OMG!!! That is awesome!!!


----------



## Omega (Jan 14, 2000)

Hittman101 said:


> OMG!!! That is awesome!!!


What Hittman said. Might break down and get this one. For the kids you understand.

Dave


----------



## jeffaary (Dec 11, 2004)

Mopar or no car...


----------



## ParkRNDL (Mar 20, 2002)

I have no need whatsoever for more track, I have boxes and boxes in the basement. And I have original AFX Chargers and Roadrunners in nice shape in various colors.

So why am I DYING to pick up one of these sets?  This is probably the coolest-looking set box art I have seen from AW. It pushes all my buttons. The only other set I can think of that came close for me is the Concept Camaro vs. Concept Challenger set with the mirror-finish cars. That box illustration was a dead ringer for early Tycopro stuff, and I loved it. This is awesome and kinda retro without being a copy of anything. Very cool, AW. :thumbsup:

--rick


----------



## Hilltop Raceway (Feb 12, 2006)

Glad they are using the see through window!!! At least you'll know the cars are in the set, especially sets that have been brought back to Hobby Lobby after the cars had been removed!!! RM


----------



## NTxSlotCars (May 27, 2008)

We need a like button...


----------



## dlw (Aug 17, 1999)

*new pics of the petty and buddy baker race sets coming out...

3 words.....
Four - lane - sets.
*


----------



## swamibob (Jan 20, 2009)

Very cool!!! I agree with DLW "FOUR LANE SETS!" How about a Petty, Baker, Allison, Pearson 4 lane set? 

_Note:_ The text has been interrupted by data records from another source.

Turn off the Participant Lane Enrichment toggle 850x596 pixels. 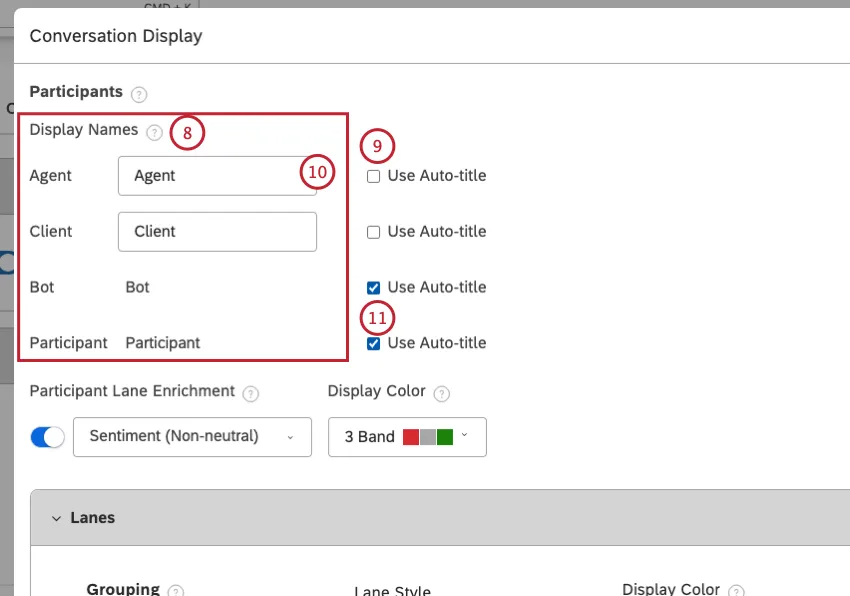coord(47,436)
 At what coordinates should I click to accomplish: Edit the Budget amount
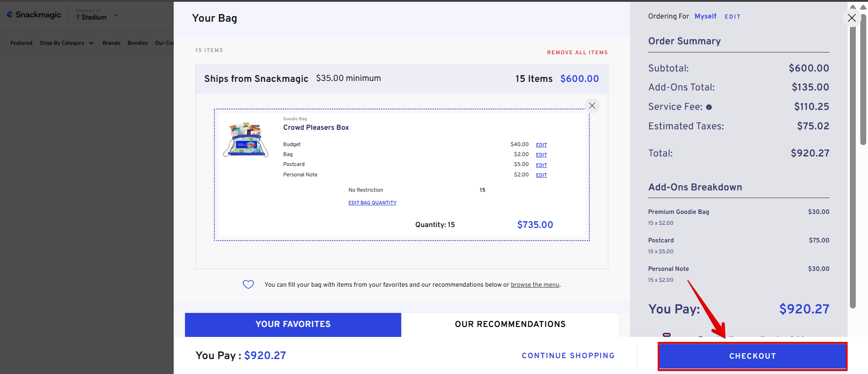point(541,145)
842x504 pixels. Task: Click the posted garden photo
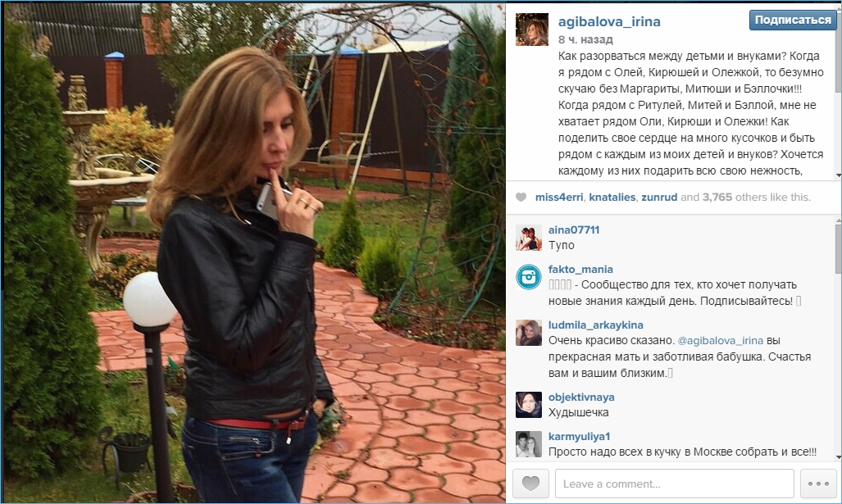click(254, 252)
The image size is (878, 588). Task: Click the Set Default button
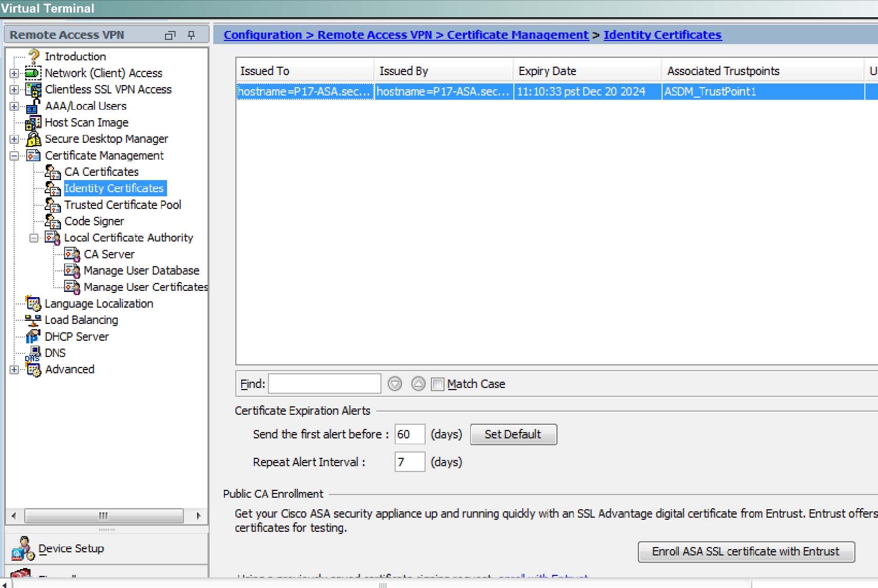pyautogui.click(x=513, y=435)
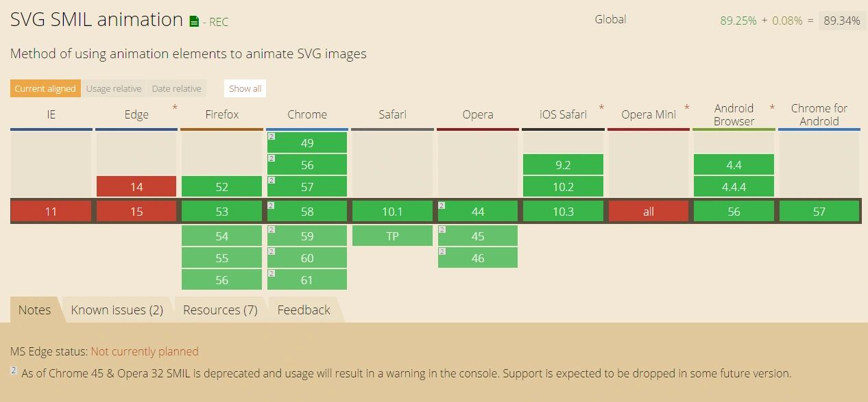Switch to the Date relative view
The width and height of the screenshot is (868, 402).
pyautogui.click(x=177, y=88)
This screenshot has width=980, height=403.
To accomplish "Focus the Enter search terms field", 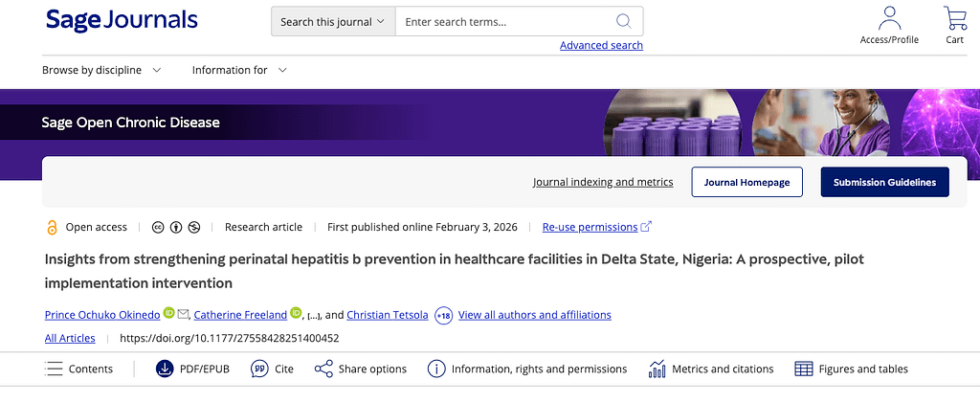I will click(506, 22).
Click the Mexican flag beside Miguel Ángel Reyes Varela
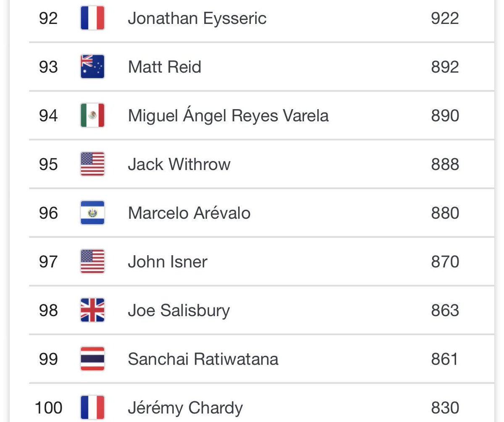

I'll certainly need to buy these cars, I don't need any more track, but I'd probably have to buy a 4 lane set like the above. 

Tom


----------



## Joe65SkylarkGS (Feb 15, 2010)

I agree with Rick. 

I have no need for another set but this is a must have for sure!!!!


----------



## lenny (Feb 29, 2000)

Hilltop Raceway said:


> Glad they are using the see through window!!! At least you'll know the cars are in the set, especially sets that have been brought back to Hobby Lobby after the cars had been removed!!! RM


lol!!!! too true...


----------